## Listed entries

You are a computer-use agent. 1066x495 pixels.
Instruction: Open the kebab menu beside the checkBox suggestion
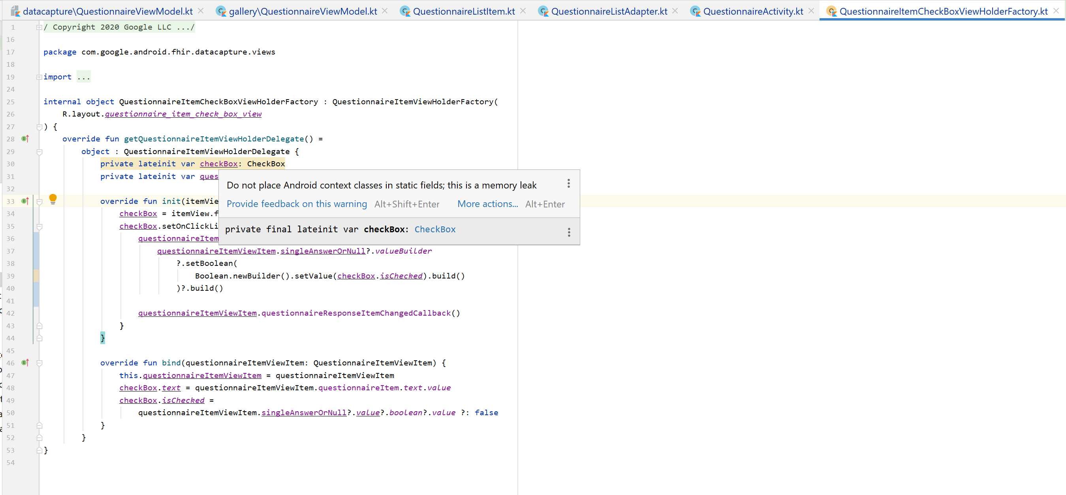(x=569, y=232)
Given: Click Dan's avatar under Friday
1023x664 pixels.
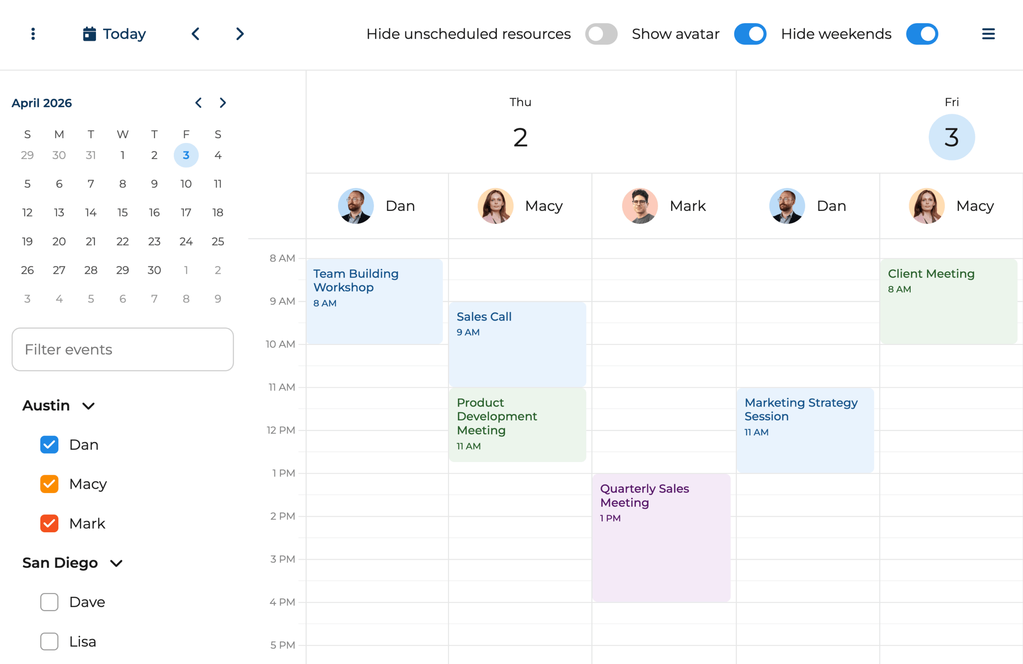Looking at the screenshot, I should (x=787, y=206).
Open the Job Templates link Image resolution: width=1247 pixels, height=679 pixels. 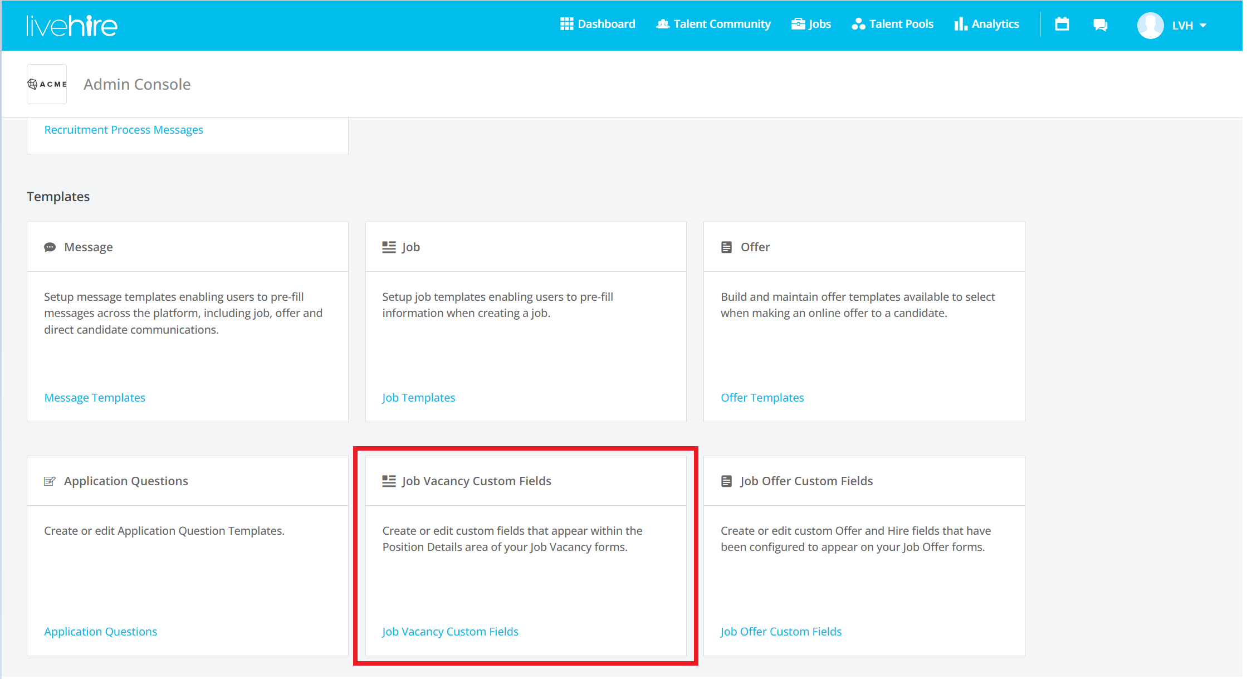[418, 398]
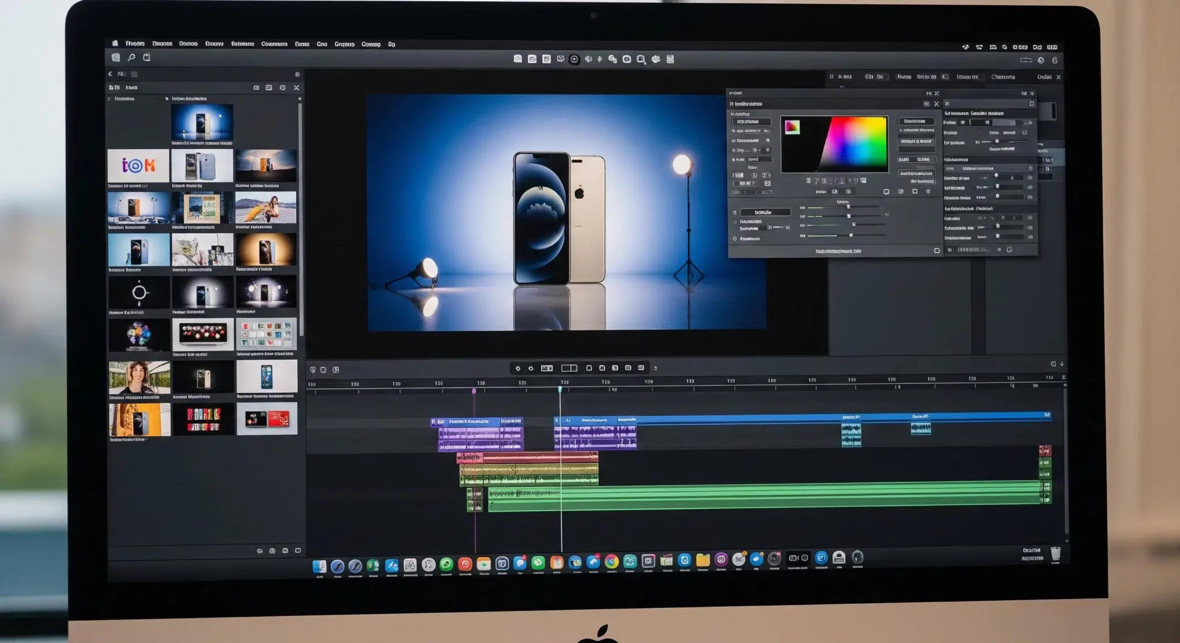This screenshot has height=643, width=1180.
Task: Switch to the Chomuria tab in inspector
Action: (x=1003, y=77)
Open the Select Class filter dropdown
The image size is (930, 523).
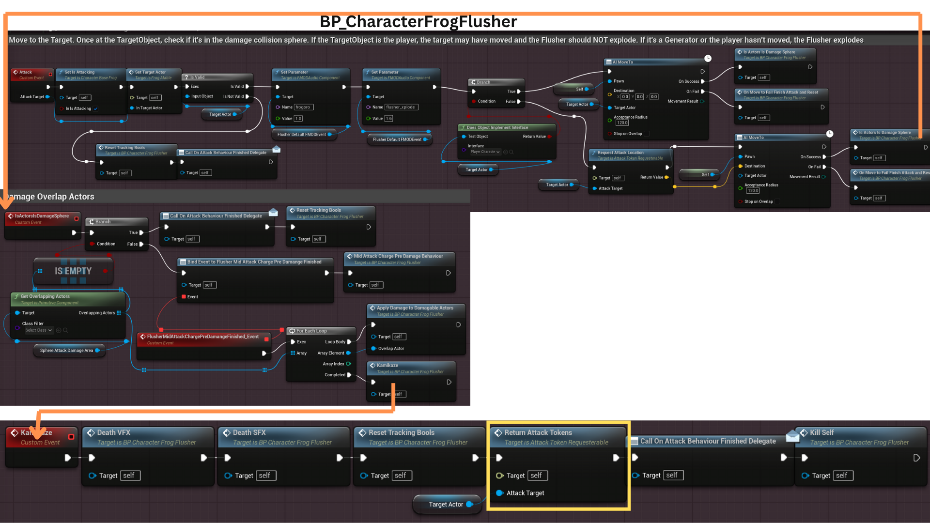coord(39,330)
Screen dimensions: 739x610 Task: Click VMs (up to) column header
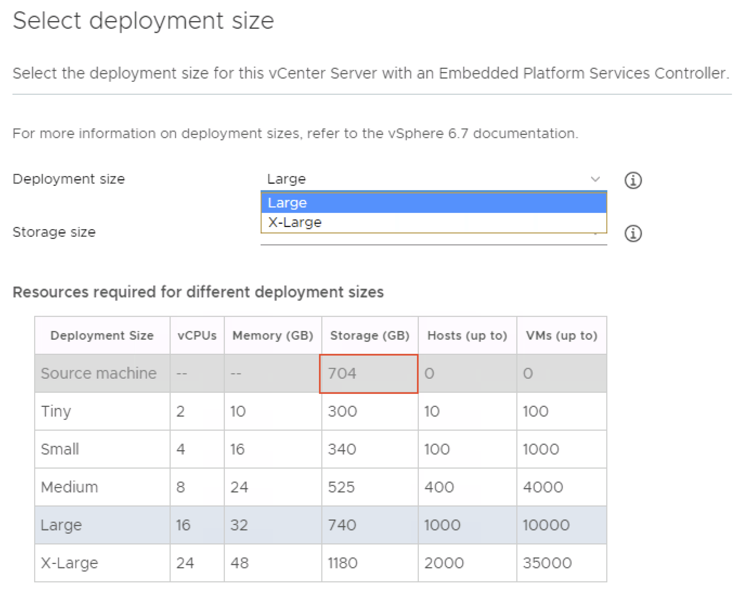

## What the task requires
Starting at the line that contains "The image size is (930, 523).", write out every line through the final line of the entries, word for word; skip any pictures.

## Written response
The image size is (930, 523).
coord(39,330)
Screen dimensions: 739x610 Task: Click VMs (up to) column header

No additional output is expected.